- WHAT IS EXPECTED: Output only the lines from the one holding "[Follow us on Facebook] (25, 2368)" to the end of the data below, please, copied exactly.

- Pixel coordinate grounding data:
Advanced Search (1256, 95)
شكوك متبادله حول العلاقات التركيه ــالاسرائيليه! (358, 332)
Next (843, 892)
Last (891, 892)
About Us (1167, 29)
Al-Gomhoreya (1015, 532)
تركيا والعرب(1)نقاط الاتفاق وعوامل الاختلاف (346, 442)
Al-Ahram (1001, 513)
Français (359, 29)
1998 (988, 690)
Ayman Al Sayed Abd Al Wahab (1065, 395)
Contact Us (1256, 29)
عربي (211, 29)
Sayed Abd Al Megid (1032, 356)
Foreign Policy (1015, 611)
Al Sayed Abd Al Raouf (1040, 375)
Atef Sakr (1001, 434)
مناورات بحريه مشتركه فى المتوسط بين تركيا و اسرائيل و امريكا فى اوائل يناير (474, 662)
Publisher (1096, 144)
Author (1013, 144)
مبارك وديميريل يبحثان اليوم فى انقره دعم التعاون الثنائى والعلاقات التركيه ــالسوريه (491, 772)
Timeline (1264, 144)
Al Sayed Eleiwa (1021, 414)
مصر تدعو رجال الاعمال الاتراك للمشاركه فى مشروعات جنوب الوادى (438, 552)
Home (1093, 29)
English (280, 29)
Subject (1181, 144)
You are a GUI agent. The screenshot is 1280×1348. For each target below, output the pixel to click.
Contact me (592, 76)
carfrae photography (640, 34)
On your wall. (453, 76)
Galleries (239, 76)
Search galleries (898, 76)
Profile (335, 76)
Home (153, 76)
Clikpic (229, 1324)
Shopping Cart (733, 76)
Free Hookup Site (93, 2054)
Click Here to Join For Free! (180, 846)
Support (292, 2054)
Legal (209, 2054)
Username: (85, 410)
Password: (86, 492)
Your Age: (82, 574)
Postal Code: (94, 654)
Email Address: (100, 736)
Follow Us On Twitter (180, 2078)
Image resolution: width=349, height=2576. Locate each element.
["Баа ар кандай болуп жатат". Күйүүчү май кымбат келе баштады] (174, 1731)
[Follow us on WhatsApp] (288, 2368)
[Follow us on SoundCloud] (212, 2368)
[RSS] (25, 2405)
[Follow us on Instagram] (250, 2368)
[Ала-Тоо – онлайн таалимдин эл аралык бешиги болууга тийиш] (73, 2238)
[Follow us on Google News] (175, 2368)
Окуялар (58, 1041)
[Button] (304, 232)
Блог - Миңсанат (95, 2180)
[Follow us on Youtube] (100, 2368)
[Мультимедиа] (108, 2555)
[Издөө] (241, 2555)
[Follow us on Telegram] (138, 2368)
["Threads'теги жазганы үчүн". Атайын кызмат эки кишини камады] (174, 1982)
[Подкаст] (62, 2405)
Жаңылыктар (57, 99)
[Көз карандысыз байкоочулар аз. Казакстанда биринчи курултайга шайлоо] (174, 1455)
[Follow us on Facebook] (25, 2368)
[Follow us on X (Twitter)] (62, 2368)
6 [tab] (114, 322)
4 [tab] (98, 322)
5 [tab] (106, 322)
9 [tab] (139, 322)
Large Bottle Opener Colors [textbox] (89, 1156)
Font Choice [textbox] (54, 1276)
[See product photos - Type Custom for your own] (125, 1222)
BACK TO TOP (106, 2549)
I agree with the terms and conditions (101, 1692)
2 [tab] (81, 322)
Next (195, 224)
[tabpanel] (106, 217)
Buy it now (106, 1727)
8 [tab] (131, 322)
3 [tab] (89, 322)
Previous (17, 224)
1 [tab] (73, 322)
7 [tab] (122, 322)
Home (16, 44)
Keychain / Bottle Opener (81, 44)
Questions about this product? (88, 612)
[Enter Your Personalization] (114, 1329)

- EXERCISE RESULT:
[Follow us on Facebook] (25, 2368)
[Follow us on X (Twitter)] (62, 2368)
6 [tab] (114, 322)
4 [tab] (98, 322)
5 [tab] (106, 322)
9 [tab] (139, 322)
Large Bottle Opener Colors [textbox] (89, 1156)
Font Choice [textbox] (54, 1276)
[See product photos - Type Custom for your own] (125, 1222)
BACK TO TOP (106, 2549)
I agree with the terms and conditions (101, 1692)
2 [tab] (81, 322)
Next (195, 224)
[tabpanel] (106, 217)
Buy it now (106, 1727)
8 [tab] (131, 322)
3 [tab] (89, 322)
Previous (17, 224)
1 [tab] (73, 322)
7 [tab] (122, 322)
Home (16, 44)
Keychain / Bottle Opener (81, 44)
Questions about this product? (88, 612)
[Enter Your Personalization] (114, 1329)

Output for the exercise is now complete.